__TASK STATEMENT__
Every line from the one with "1389x868 pixels. Task: Tap" to the end of the listing below must be printed exactly, with no other text and no pictures.

+ + + +

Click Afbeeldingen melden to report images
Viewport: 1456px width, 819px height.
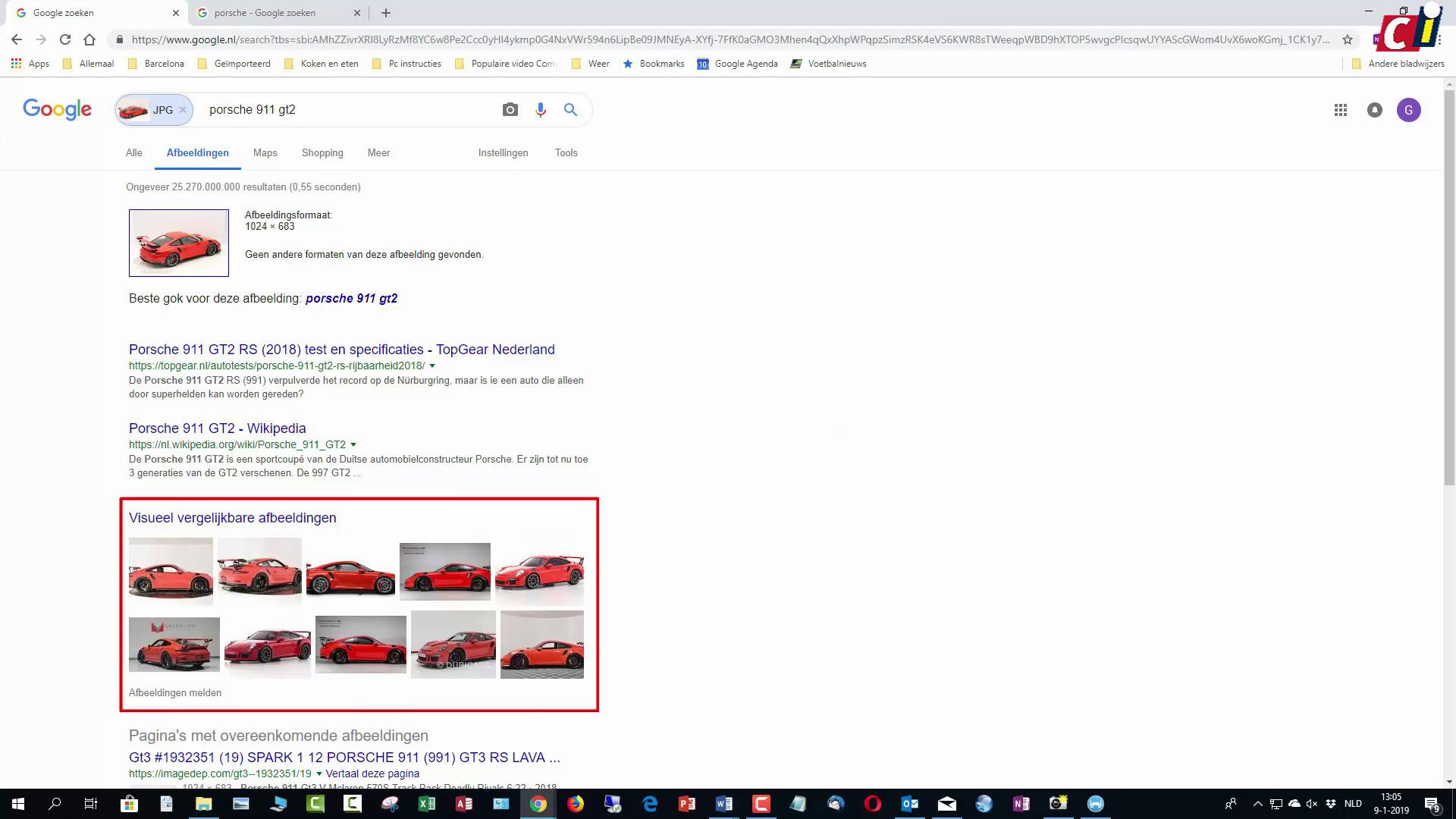click(x=175, y=692)
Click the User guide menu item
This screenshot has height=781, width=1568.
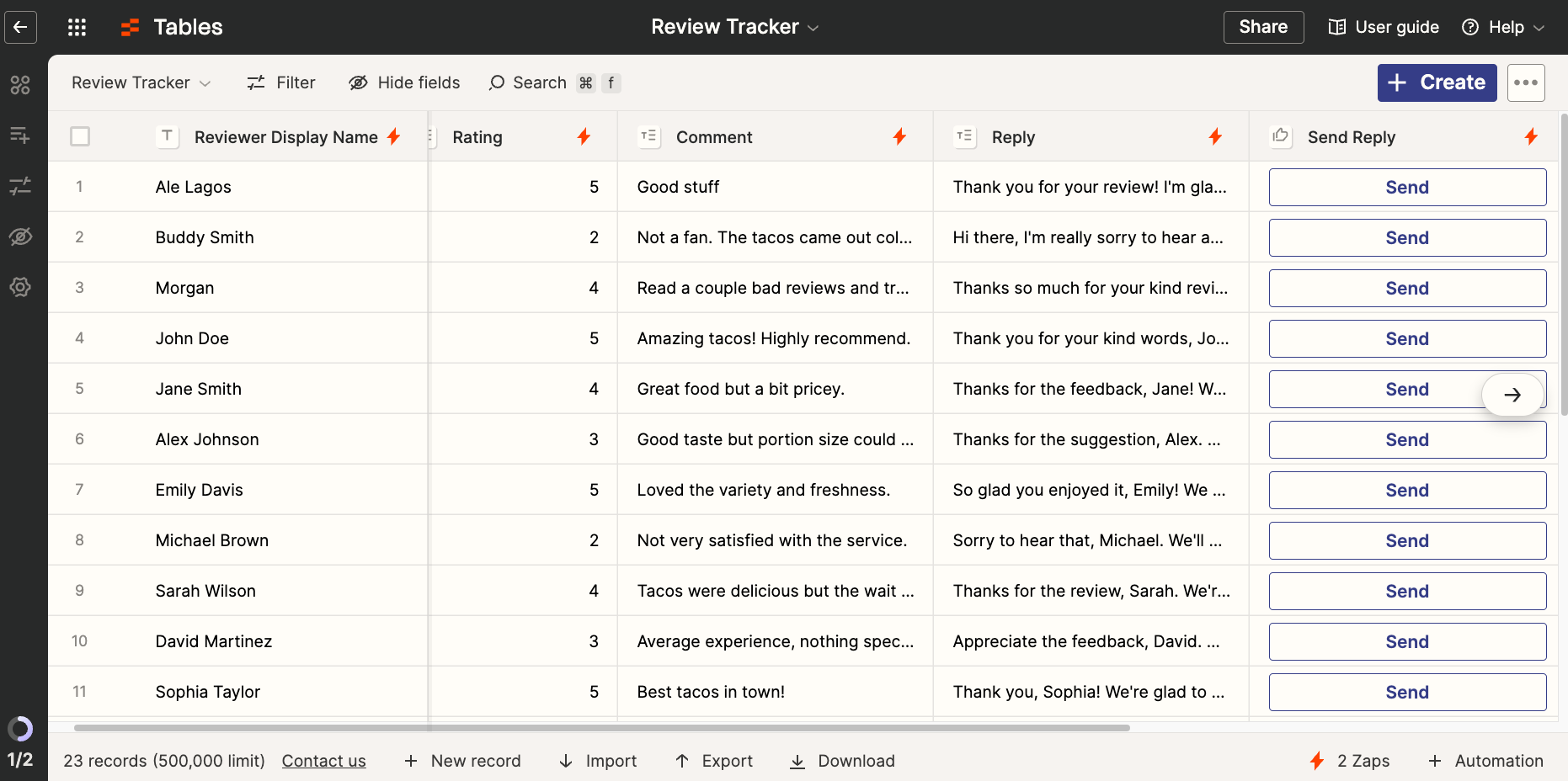click(1384, 26)
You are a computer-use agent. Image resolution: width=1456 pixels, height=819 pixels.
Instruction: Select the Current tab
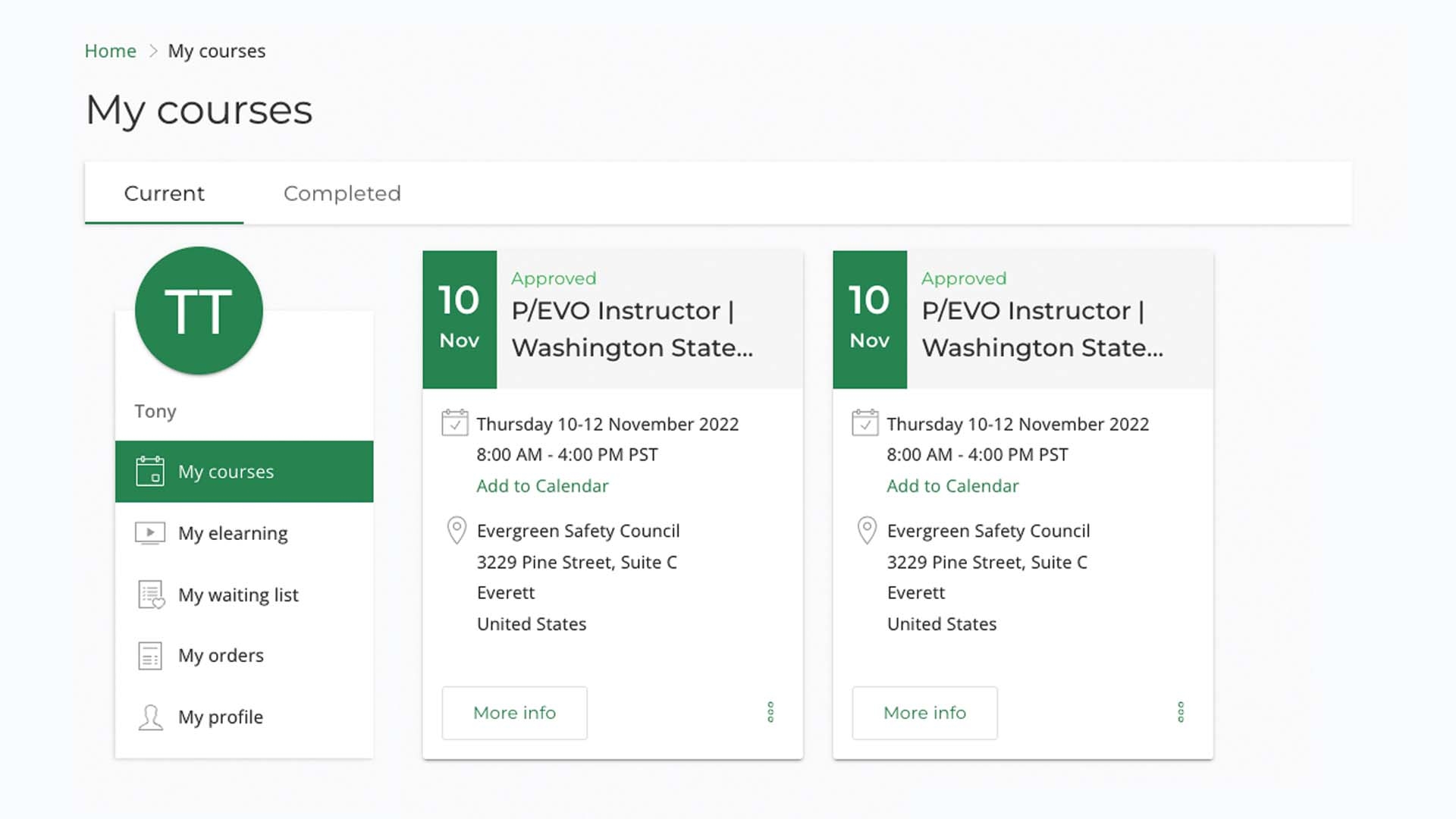[164, 193]
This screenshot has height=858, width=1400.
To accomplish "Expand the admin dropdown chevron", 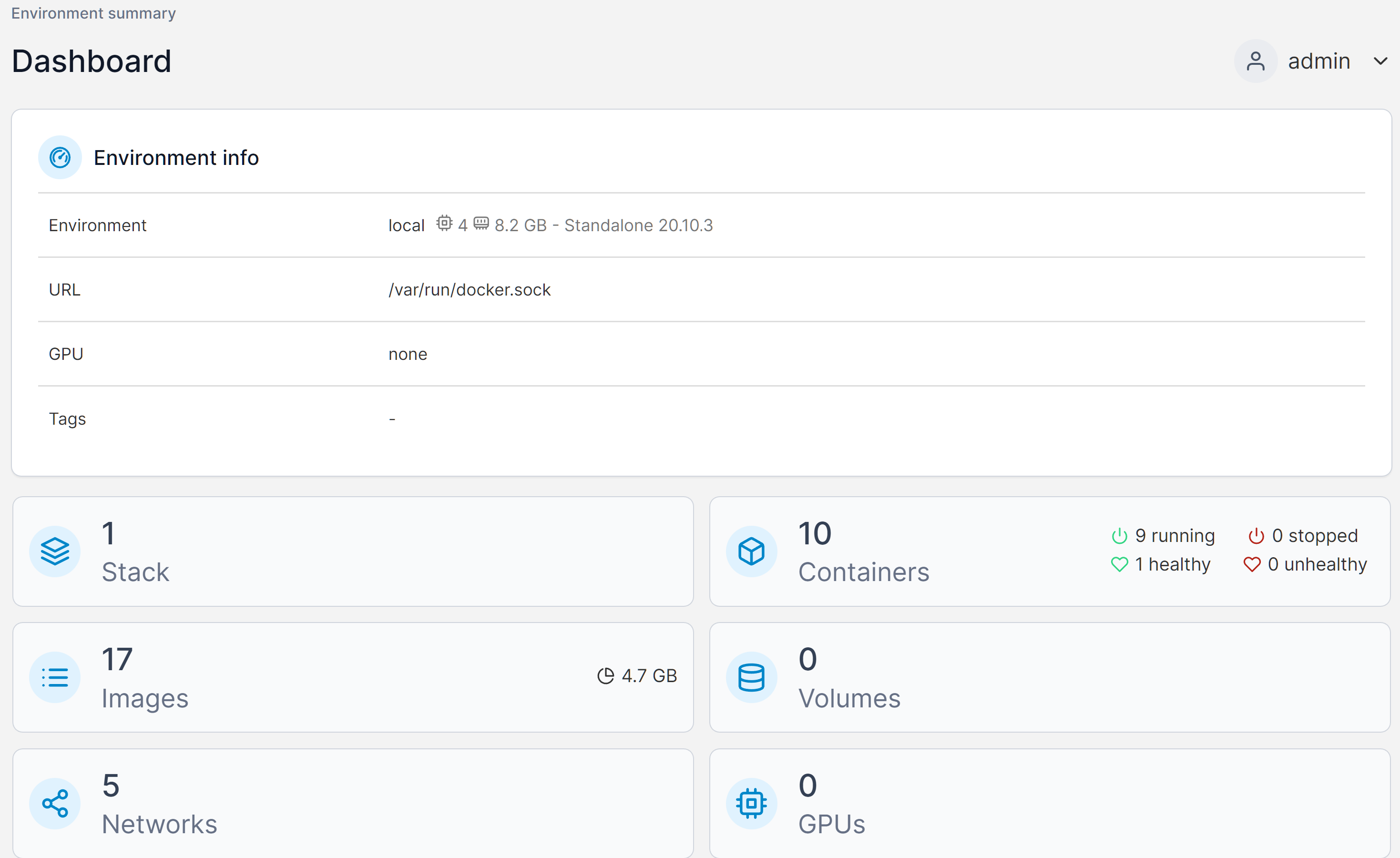I will (x=1380, y=61).
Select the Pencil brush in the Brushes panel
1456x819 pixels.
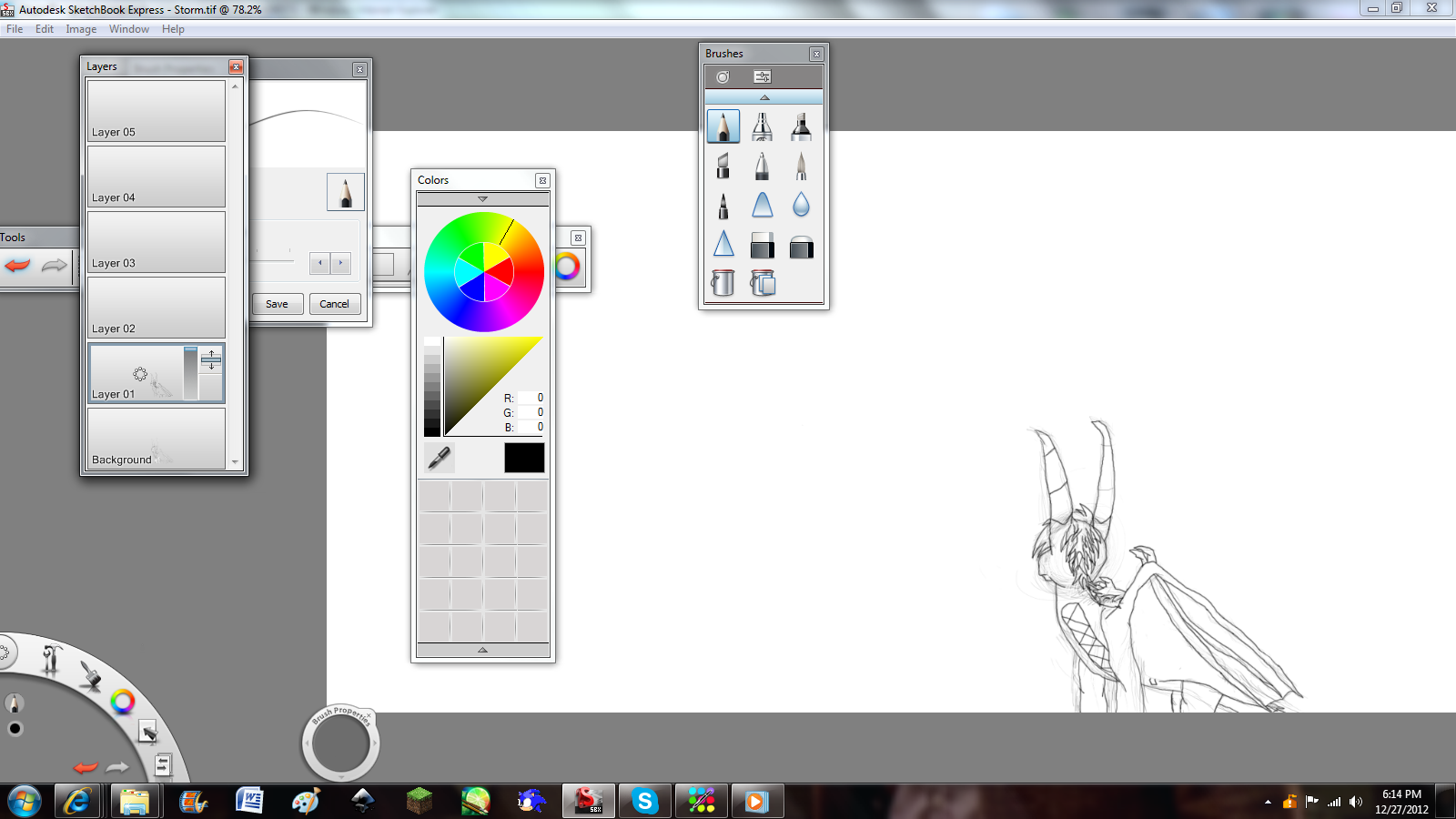pyautogui.click(x=723, y=126)
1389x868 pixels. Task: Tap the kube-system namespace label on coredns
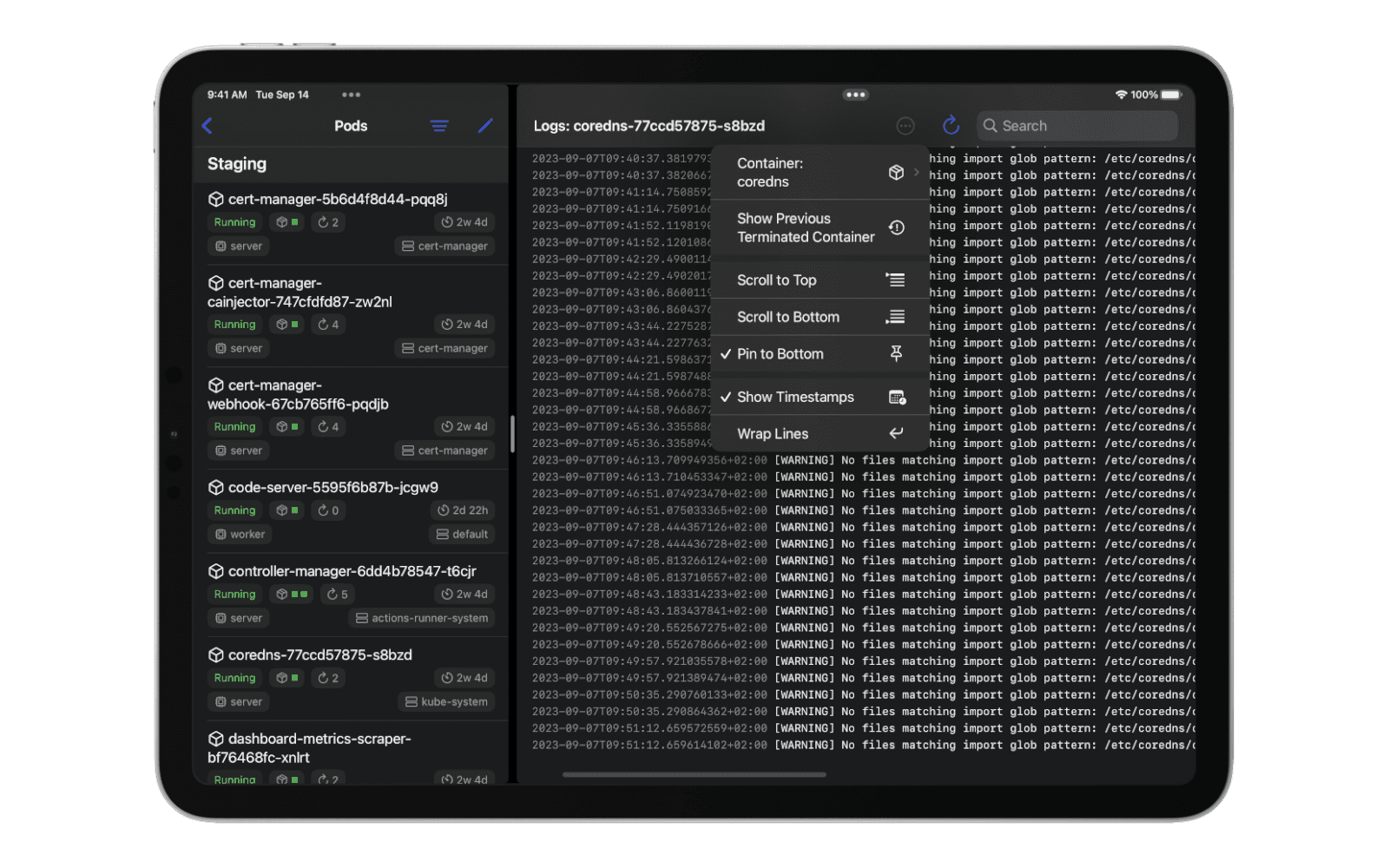[x=446, y=701]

+ + + +

__RESULT FOR THIS EXERCISE__
1389x868 pixels. Task: Tap the kube-system namespace label on coredns
[x=446, y=701]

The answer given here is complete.